What is the answer to that for us? Is it to say that management
cannot be part of any bids in any future situation so that at
least every other bidder progresses on grounds of equal ignorance?
(Mr MacKenzie) Buyouts are gradually
changing as time goes on and as the market matures. The current
vogue and the best answer seems to be that financial buyers, people
like myself and other people who back the successful management
bids, are actually given equal opportunity to deal with the management
team so the management cannot select one single buyout backer,
that actually they can only work alongside and with all the financial
buyers on equal terms. The financial buyers are given the same
access to management, the same time to ask questions and the buyout
team cannot say they are actually working with another team and
they do not want to answer that question or, worse, they will
answer it in a way which makes you more concerned rather than
less. That is a fairly recent development and was not common practice
at the time of the sale of the ROSCOs.
32. Obviously we not only have to look at
this but draw what lessons we can for the future. Do you think
it is feasible for us to say in situations where management want
to be part of a bid which is successful that every bidder is instructed
that they have to leave a certain proportion of the cake for the
management so that the management wins whatever happens and at
least then they have an interest in all bids being successful
equally? Or is there another way of dealing with it that we ought
to be thinking of?
(Mr MacKenzie) You have to look
at every case on its own merits. In a business where the management
are fairly fresh to it, they can work equally as well with any
other financial buyer rather than picking one and selecting that
one above everyone else. The financial buyers are well used to
that today; they may not have been when the ROSCOs were sold.
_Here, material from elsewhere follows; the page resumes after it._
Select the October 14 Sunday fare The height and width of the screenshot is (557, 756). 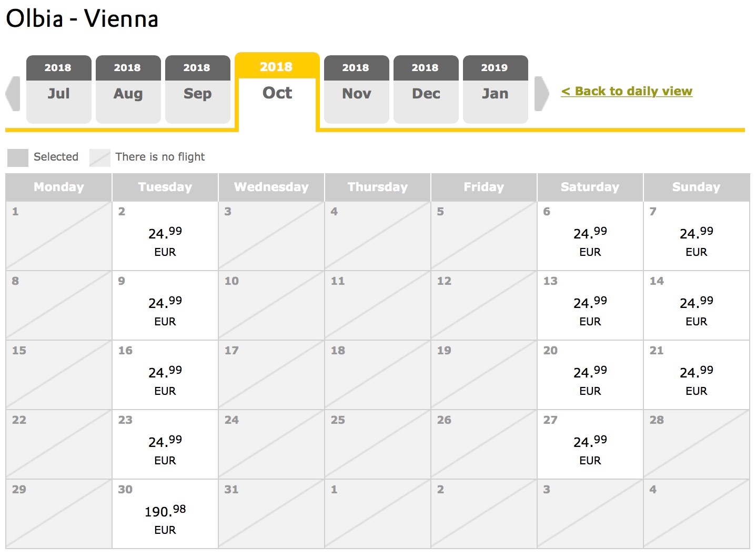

They are very comfortable bidding on that basis. What it means
is they bid against each other rather than bid against other third
parties. That encourages price competition.
(Mr Massie) Mr MacKenzie is one
of the leading experts in this field and his view must have merit.
Not being a specialist who is doing this every month, I look back
on this and wonder why the management were allowed to participate
in that these three companies were artificial companies, effectively
created for the transactions with the management being set up.
It seems to me that it should have been possible to devise a structure
whereby they were given contracts for a period of time, perhaps
with a performance incentive, to complete a successful privatisation
but with no promise that they could participate in the bids, in
fact perhaps even a prohibition. I have a sneaking feeling, and
it can be no more than that, that if that structure had been set
up, which would have created the level playing ground which Mr
MacKenzie has talked about, it would have received more interest
from outside bidders. It is an entirely theoretical argument and
it is different in this situation where the companies and the
management were set up for the specific reason of privatisation
rather than a decision to privatise an existing trading business
as a whole.
33. Mr Roberts, do you have anything to
add to that?
(Mr Roberts) No; those are full
answers.
34. What did you think of the price for
which these were sold at the time? What was your initial reaction?
Did you think they went for too much, too little, or did that
seem a reasonable price?
(Mr Roberts) At the time we put
a preliminary bid in, as the National Audit Office report shows,
which was lower than the ultimately successful bids. I suspect
our price indications were rising during the due diligence process
rather than falling but my feeling at the time when the prices
were announced were that they were good prices, which, had we
placed a bid, we would probably have struggled to have matched
quite frankly. With hindsight, I could not have been more wrong,
but that was my view at the time.
(Mr Massie) Our bids would have
been there or thereabouts the prices which were achieved.
(Mr MacKenzie) I thought the bids
were, given the circumstances, not bad. I thought it was a pretty
good outcome for the vendor, given the circumstances.
Mr Campbell
35. One question about the quality of information
you received. We have heard about the restraints on time which
you had to consider the increasing amounts of information you
received throughout that process and the ability of the MEBO bidders
to understand that. How do you know that you got the quality of
information that you needed when you needed it and what safeguards
did you take rather than accepting the information at face value?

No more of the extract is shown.